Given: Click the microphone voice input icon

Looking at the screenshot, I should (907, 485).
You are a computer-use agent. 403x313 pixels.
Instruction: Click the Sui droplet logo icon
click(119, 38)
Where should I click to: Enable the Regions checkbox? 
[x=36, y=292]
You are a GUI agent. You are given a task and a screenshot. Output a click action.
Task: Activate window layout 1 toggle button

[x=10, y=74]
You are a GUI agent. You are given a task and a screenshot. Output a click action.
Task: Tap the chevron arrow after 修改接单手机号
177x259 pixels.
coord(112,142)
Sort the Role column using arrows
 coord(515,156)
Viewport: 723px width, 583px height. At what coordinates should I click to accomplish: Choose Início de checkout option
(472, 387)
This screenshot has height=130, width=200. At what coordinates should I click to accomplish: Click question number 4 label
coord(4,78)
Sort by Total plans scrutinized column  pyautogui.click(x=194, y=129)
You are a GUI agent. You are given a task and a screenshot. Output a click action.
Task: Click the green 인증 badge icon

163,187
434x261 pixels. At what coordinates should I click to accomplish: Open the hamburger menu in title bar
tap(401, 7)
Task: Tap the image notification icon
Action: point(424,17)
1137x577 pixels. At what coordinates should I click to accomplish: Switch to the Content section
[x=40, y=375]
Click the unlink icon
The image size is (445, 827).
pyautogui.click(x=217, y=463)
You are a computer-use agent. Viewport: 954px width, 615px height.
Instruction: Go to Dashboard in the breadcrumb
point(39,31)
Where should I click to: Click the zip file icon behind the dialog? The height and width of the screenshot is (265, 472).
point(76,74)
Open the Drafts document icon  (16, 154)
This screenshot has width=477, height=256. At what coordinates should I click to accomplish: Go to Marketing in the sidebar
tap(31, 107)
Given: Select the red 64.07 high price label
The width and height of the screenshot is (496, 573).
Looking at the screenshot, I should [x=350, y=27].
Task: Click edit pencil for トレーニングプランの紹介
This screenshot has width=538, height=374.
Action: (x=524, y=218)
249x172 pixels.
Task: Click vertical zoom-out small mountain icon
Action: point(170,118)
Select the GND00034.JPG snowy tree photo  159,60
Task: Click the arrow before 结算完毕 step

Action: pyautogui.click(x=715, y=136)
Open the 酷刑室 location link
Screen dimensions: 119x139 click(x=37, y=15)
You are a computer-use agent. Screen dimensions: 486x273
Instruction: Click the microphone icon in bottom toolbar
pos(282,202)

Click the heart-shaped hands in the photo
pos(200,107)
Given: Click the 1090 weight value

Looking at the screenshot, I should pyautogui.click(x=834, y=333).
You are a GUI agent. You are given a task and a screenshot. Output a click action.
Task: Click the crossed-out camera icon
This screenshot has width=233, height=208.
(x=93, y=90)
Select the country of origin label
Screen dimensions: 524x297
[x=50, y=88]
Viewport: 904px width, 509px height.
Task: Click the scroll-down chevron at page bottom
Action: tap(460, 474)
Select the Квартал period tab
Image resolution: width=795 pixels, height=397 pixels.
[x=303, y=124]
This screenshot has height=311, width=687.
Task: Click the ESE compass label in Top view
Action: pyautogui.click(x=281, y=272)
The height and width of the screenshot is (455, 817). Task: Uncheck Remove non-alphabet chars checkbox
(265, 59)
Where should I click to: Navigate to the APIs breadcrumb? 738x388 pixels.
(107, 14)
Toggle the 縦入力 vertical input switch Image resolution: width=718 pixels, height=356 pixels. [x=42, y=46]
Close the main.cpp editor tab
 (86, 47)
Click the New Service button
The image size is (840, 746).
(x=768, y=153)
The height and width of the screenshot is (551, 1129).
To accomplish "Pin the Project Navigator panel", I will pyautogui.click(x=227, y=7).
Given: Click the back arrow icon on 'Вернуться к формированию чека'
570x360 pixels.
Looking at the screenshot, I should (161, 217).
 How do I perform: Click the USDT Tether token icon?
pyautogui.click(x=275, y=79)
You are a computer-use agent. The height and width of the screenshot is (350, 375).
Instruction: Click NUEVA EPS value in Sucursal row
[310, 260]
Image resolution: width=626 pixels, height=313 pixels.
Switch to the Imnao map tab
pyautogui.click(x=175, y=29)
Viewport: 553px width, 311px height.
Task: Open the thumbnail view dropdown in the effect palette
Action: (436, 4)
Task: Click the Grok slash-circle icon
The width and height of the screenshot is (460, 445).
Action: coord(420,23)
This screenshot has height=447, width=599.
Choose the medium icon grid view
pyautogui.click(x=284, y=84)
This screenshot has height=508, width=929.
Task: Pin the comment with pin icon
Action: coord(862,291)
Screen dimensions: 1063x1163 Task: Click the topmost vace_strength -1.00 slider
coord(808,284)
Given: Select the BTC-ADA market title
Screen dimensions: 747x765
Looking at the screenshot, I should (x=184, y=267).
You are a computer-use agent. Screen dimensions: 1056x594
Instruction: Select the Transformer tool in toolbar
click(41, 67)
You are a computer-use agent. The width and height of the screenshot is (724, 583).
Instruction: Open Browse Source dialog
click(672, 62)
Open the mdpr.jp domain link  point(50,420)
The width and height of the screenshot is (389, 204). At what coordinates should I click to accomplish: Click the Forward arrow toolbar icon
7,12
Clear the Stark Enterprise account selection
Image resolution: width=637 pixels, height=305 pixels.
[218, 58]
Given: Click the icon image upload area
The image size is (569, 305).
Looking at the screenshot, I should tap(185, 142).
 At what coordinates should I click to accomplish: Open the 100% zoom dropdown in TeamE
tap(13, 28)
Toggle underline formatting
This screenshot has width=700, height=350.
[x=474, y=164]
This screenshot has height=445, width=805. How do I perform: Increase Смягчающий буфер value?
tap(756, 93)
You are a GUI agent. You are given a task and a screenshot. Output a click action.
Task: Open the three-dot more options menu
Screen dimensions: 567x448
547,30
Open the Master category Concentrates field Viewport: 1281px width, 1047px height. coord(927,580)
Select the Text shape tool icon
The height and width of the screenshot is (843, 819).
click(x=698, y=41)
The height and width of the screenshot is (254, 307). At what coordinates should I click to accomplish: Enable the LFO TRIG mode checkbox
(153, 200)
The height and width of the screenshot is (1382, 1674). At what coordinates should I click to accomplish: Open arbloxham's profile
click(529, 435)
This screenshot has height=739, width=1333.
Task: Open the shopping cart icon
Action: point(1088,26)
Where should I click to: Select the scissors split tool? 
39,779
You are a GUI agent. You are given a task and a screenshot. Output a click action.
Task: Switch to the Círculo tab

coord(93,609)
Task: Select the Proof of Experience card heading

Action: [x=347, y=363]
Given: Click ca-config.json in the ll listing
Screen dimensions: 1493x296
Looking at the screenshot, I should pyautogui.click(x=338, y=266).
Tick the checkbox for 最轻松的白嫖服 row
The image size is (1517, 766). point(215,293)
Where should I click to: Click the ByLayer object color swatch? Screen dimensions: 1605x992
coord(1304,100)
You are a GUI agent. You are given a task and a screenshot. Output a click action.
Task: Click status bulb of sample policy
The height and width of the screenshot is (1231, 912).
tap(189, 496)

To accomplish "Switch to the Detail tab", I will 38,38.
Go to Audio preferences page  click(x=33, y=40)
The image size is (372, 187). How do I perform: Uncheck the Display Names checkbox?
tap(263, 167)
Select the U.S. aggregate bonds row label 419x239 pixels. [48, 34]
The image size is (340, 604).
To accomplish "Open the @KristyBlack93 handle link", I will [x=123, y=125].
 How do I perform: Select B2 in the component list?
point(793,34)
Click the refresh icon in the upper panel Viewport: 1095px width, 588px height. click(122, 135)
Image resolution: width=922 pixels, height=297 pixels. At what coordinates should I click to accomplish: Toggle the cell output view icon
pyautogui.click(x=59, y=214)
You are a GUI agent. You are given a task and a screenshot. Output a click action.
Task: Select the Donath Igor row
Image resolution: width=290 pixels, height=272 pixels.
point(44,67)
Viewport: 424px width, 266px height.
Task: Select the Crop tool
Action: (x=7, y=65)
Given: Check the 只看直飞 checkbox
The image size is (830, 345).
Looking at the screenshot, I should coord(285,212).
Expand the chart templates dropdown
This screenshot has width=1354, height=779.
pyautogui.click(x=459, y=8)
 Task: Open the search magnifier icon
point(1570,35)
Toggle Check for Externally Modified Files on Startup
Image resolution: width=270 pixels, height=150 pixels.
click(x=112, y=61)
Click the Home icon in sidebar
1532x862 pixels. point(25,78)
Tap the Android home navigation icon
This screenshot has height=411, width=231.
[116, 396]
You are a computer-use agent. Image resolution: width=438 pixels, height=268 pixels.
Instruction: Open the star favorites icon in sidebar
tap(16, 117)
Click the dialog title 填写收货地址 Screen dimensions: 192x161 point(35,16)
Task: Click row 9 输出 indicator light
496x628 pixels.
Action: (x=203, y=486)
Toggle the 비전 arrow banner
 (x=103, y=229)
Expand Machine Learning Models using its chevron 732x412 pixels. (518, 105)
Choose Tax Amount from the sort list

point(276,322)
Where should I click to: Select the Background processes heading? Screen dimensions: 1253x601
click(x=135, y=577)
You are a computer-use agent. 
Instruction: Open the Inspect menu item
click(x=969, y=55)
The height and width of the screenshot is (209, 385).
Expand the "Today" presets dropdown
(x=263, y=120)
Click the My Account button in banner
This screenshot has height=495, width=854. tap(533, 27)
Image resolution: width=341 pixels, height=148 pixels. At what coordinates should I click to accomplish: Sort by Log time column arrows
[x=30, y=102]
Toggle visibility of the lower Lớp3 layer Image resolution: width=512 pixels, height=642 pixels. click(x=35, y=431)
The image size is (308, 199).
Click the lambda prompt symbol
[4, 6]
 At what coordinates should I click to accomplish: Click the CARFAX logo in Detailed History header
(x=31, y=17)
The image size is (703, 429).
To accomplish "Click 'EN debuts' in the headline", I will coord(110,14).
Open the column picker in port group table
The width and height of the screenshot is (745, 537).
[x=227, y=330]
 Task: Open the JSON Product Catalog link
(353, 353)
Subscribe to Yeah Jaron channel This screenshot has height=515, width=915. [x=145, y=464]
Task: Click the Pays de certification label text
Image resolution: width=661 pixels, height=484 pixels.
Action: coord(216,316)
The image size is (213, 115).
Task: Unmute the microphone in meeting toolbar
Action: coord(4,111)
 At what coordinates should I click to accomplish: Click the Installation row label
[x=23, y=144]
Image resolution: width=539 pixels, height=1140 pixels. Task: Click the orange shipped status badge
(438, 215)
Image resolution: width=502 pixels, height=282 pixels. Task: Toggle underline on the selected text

•••

[Instructions to follow] Taking the entries above, restate exactly those lines that fall between the line with "1137x577 pixels. At" and the line with "Given: Select the red 64.07 high price label", keeping both of those lines too.

[Solution below]
1137x577 pixels. At what coordinates should I click to accomplish: Switch to the Content section
[x=40, y=375]
Click the unlink icon
The image size is (445, 827).
pyautogui.click(x=217, y=463)
You are a computer-use agent. Viewport: 954px width, 615px height.
Instruction: Go to Dashboard in the breadcrumb
point(39,31)
Where should I click to: Click the zip file icon behind the dialog? The height and width of the screenshot is (265, 472).
point(76,74)
Open the Drafts document icon  (16, 154)
This screenshot has width=477, height=256. At what coordinates should I click to accomplish: Go to Marketing in the sidebar
tap(31, 107)
Given: Select the red 64.07 high price label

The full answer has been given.